• [Task item] Return every line of the entries that includes the word "field".

• [Listed records]

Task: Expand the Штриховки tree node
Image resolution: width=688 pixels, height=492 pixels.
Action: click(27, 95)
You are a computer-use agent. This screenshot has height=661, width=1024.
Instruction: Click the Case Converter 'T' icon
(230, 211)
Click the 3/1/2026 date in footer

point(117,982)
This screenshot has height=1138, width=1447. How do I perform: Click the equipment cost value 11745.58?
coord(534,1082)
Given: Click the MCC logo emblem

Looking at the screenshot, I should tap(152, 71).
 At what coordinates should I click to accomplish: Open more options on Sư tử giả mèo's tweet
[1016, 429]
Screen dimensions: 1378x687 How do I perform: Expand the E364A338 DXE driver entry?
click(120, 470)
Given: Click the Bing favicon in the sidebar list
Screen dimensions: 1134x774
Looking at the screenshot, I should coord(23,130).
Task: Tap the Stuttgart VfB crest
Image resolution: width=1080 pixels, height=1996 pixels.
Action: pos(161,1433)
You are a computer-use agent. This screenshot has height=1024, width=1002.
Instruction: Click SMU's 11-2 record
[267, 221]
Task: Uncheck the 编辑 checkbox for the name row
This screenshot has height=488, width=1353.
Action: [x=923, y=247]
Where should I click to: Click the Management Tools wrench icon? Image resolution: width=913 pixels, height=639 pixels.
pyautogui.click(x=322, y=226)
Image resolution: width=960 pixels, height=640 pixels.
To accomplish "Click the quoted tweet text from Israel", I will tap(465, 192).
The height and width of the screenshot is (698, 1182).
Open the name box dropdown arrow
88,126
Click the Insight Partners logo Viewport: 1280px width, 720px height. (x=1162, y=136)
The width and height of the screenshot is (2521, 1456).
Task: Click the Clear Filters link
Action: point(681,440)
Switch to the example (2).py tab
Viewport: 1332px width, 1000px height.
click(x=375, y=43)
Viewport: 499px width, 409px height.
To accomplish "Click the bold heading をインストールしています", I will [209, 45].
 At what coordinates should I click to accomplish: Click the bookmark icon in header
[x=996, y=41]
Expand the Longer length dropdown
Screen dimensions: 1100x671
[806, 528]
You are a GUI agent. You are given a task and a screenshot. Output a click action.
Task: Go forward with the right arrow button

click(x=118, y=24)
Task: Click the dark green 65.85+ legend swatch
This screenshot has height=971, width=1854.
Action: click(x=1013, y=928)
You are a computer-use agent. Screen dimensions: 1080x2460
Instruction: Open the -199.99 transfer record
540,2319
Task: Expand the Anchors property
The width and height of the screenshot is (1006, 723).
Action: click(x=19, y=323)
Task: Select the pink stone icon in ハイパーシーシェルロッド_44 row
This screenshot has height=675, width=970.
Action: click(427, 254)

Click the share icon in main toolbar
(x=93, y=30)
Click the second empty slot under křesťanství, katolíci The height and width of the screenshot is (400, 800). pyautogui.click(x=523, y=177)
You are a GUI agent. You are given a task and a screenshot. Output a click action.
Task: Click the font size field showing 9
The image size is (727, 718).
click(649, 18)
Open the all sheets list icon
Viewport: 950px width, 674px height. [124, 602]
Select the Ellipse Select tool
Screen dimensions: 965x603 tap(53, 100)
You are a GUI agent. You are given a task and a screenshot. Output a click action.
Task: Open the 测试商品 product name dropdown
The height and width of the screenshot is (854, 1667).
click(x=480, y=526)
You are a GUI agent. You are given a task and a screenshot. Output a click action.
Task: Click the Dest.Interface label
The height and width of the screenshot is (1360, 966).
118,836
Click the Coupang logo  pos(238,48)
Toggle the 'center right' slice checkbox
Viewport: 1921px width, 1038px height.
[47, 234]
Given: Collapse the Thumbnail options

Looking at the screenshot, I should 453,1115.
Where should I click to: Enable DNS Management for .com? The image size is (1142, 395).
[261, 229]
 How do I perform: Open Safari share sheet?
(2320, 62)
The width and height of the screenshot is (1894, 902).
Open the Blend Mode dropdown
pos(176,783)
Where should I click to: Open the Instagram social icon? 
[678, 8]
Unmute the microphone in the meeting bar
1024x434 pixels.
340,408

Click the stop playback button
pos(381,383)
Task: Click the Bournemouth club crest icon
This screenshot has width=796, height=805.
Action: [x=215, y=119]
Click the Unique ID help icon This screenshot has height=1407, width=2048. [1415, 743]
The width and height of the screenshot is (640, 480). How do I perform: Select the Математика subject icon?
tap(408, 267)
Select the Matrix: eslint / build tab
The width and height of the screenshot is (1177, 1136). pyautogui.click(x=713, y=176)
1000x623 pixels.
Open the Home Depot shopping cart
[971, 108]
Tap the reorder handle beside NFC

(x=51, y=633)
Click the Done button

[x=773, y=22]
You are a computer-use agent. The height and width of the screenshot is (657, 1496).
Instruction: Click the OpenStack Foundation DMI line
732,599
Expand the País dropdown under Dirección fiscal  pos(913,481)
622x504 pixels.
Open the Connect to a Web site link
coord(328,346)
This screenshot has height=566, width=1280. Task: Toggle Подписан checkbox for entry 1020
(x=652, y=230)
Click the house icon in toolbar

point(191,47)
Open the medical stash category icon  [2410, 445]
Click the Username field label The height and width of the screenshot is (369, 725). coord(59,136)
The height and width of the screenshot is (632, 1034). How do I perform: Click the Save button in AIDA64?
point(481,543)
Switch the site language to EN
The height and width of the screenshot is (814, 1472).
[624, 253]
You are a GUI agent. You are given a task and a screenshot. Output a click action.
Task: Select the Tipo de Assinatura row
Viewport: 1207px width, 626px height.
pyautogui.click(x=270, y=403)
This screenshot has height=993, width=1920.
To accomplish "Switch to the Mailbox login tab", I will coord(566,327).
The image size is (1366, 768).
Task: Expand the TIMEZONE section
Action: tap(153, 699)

• [Task answer]
Task: Click the font size field showing 9
Click the Username field label The height and width of the screenshot is (369, 725). coord(59,136)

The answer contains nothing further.